Se siete in partenza per le vostre meritate vacanze e state caricando la vostra auto con bagagli e cibarie per i parenti oppure come semplice merenda per i vostri pomeriggi in montagna, ricordatevi sempre di controllare lo stato del vostro mezzo (seguendo i nostri consigli).  Un altro passaggio da non dimenticare, soprattutto se avete un’auto con qualche anno alle spalle, è quello di verificare che le parti essenziali del sottoscocca siano tutte in stato di sicurezza.

Baraldi Gomme vi dà una stima delle diverse “aspettative di vita” dell’impianto frenante, delle sospensioni e degli ammortizzatori.

IMPIANTO FRENANTE

Generalmente, è consigliato controllare lo stato dell’impianto ogni 15-20’000 km oppure quando si avvertono insolite vibrazioni o rumorosità durante la frenata. E’ tuttavia molto più semplice accorgersi dell’usura di pastiglie e dischi, piuttosto che delle pinze. Queste ultime, infatti, se usurate o malfunzionanti non trasmettono segnali troppo evidenti al guidatore (a parte casi in cui si ha la sensazione di “essere frenati” pur avendo il pedale del freno sollevato) e devono essere verificate solo da un occhio esperto.

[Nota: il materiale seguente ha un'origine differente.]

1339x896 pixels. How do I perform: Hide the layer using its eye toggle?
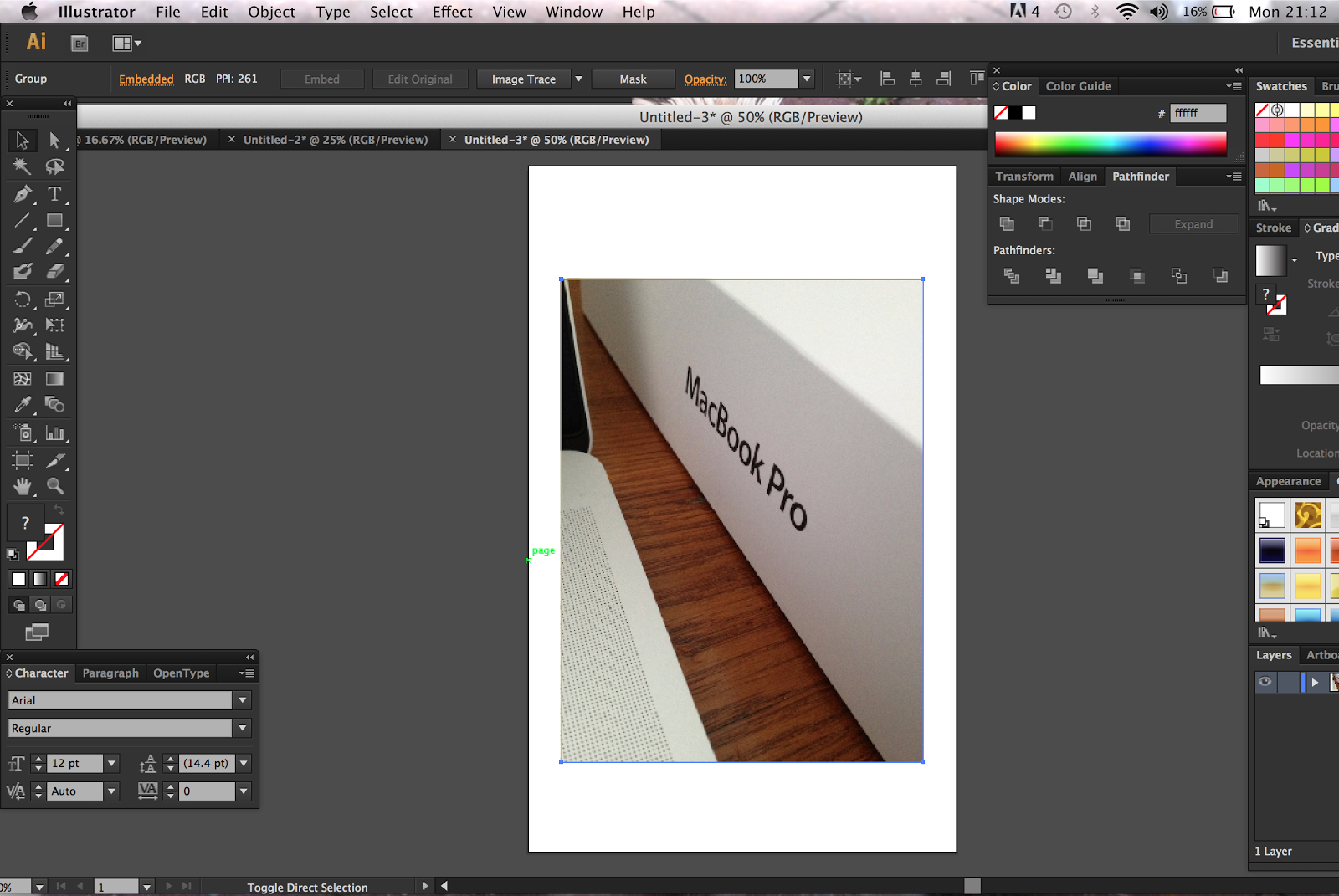[1265, 682]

Nelle vetture più moderne, l’usura delle pastiglie è segnalata da una spia sul cruscotto. In alternativa, si consiglia di sostituirle ogni 30-40’000 km, quando lo spessore cala sotto i 2-3 mm. I dischi, invece, sono da sostituire ogni 80’000 km o quando sono state cambiate già due volte le pastiglie.

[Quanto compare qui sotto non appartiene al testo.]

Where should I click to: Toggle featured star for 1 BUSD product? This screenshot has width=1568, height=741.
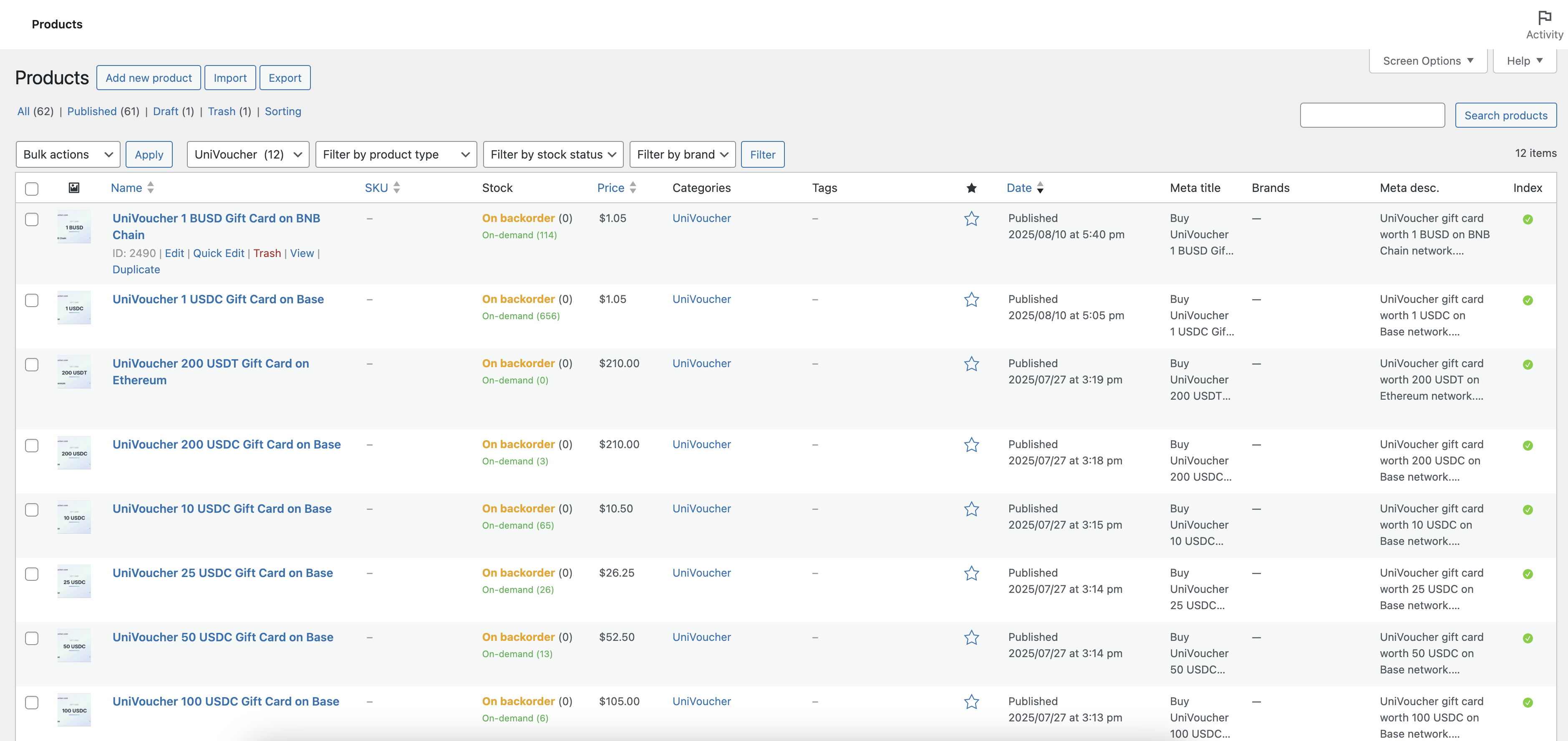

SOSPENSIONI E AMMORTIZZATORI

Entrambe queste parti rappresentano un aspetto fondamentale della sicurezza di guida. Spesso sottovalutate, sono essenziali nel garantire una corretta tenuta di strada. Il consiglio di Baraldi Gomme è di controllarne lo stato ogni 20’000 km e di non attendere mai oltre gli 80’000 per sostituirli. E’ chiaro però che sull’aspettativa di vita influisce molto lo stile di guida e le strade percorse abitualmente.

Con una guida dolce e percorrenze perlopiù autostradali la vita di sospensioni e ammortizzatori può allungarsi anche oltre i 150’000 km, mentre con un approccio più sportivo (soprattutto su strade più dissestate) può ridurre la vita a 50’000 km.